▸ **WHAT IS BEING ASKED**
Look through the records below for the line holding "Close the facility details panel". Write it out exactly, with each following line through the line holding "You are a computer-use agent. This".

__________

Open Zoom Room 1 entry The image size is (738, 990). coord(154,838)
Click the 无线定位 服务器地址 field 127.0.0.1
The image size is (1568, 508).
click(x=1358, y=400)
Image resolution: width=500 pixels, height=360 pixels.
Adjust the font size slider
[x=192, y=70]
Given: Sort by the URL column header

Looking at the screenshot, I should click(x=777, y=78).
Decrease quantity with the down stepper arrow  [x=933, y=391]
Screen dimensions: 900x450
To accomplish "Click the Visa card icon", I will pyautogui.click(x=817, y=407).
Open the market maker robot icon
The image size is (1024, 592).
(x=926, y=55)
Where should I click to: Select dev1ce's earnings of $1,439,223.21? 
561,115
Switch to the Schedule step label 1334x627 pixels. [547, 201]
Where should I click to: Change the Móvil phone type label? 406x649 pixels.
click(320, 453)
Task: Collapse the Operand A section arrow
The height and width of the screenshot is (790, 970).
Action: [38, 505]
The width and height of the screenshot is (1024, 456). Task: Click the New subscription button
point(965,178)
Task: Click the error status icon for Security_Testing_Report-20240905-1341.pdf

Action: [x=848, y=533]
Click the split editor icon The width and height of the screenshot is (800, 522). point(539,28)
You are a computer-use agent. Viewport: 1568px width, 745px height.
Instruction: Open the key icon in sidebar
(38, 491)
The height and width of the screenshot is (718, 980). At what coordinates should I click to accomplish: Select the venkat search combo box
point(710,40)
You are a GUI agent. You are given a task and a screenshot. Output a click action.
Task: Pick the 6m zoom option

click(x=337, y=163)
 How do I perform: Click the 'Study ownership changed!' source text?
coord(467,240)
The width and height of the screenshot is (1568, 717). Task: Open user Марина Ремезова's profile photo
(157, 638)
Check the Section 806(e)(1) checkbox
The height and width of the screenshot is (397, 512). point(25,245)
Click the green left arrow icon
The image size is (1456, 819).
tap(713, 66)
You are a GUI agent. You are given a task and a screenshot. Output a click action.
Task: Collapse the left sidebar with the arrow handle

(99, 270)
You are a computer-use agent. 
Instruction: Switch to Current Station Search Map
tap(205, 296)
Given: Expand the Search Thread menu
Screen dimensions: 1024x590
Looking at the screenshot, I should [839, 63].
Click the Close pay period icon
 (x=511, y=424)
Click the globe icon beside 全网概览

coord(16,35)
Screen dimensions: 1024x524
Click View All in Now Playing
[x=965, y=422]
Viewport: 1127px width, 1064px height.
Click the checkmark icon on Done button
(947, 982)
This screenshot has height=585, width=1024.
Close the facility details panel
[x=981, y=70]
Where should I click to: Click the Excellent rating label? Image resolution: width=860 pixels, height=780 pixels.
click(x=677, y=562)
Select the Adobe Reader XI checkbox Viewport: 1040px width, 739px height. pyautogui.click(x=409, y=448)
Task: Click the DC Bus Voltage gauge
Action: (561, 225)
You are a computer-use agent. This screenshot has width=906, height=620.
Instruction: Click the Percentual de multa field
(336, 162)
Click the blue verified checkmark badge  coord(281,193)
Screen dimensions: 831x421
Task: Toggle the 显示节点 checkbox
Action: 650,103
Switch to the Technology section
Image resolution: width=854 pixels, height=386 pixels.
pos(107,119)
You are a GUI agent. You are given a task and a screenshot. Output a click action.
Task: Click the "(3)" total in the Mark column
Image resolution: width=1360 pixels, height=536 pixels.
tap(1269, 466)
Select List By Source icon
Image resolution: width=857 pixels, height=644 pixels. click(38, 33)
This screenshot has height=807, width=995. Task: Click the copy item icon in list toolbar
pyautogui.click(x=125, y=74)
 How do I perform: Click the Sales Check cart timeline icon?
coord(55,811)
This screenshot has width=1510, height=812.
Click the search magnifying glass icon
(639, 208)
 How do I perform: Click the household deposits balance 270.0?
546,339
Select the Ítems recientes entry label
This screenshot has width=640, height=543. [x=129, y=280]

__________

▸ **WORKED SOLUTION**
Close the facility details panel
[x=981, y=70]
Where should I click to: Click the Excellent rating label? Image resolution: width=860 pixels, height=780 pixels.
click(x=677, y=562)
Select the Adobe Reader XI checkbox Viewport: 1040px width, 739px height. pyautogui.click(x=409, y=448)
Task: Click the DC Bus Voltage gauge
Action: (561, 225)
You are a computer-use agent. This screenshot has width=906, height=620.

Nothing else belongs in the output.